Directions:
Exactly as they stand, write out all of the entries again.

Data for this task:
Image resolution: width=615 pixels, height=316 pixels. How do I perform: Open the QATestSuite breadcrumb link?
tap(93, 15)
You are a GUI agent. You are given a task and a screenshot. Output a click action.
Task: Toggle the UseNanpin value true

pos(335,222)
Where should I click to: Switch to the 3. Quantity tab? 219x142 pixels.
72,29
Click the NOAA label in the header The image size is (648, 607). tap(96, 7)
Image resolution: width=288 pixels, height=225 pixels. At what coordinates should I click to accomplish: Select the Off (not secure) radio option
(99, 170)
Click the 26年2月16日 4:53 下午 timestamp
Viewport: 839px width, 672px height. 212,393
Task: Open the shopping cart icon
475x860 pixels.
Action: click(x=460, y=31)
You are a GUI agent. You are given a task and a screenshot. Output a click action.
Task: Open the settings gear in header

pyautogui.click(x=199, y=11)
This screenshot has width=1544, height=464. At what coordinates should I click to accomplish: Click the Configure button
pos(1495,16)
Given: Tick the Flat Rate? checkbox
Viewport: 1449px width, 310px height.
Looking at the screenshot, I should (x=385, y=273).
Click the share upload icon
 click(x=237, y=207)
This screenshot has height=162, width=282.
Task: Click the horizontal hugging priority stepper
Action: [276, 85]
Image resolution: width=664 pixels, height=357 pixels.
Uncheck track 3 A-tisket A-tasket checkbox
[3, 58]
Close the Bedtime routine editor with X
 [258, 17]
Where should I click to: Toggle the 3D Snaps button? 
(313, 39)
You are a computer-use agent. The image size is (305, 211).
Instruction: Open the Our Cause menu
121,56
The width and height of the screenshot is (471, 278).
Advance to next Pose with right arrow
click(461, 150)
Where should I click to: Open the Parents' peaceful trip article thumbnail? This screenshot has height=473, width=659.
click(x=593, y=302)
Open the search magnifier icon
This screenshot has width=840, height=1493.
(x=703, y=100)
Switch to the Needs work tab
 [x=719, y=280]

Written answer:
Image resolution: width=615 pixels, height=316 pixels. How do I perform: Open the QATestSuite breadcrumb link?
tap(93, 15)
You are a GUI agent. You are given a task and a screenshot. Output a click action.
Task: Toggle the UseNanpin value true

pos(335,222)
Where should I click to: Switch to the 3. Quantity tab? 219x142 pixels.
72,29
Click the NOAA label in the header The image size is (648, 607). tap(96, 7)
Image resolution: width=288 pixels, height=225 pixels. At what coordinates should I click to accomplish: Select the Off (not secure) radio option
(99, 170)
Click the 26年2月16日 4:53 下午 timestamp
Viewport: 839px width, 672px height. 212,393
Task: Open the shopping cart icon
475x860 pixels.
Action: click(x=460, y=31)
You are a GUI agent. You are given a task and a screenshot. Output a click action.
Task: Open the settings gear in header

pyautogui.click(x=199, y=11)
This screenshot has width=1544, height=464. At what coordinates should I click to accomplish: Click the Configure button
pos(1495,16)
Given: Tick the Flat Rate? checkbox
Viewport: 1449px width, 310px height.
Looking at the screenshot, I should (x=385, y=273).
Click the share upload icon
 click(x=237, y=207)
This screenshot has height=162, width=282.
Task: Click the horizontal hugging priority stepper
Action: [276, 85]
Image resolution: width=664 pixels, height=357 pixels.
Uncheck track 3 A-tisket A-tasket checkbox
[3, 58]
Close the Bedtime routine editor with X
 [258, 17]
Where should I click to: Toggle the 3D Snaps button? 
(313, 39)
You are a computer-use agent. The image size is (305, 211).
Instruction: Open the Our Cause menu
121,56
The width and height of the screenshot is (471, 278).
Advance to next Pose with right arrow
click(461, 150)
Where should I click to: Open the Parents' peaceful trip article thumbnail? This screenshot has height=473, width=659.
click(x=593, y=302)
Open the search magnifier icon
This screenshot has width=840, height=1493.
(x=703, y=100)
Switch to the Needs work tab
 [x=719, y=280]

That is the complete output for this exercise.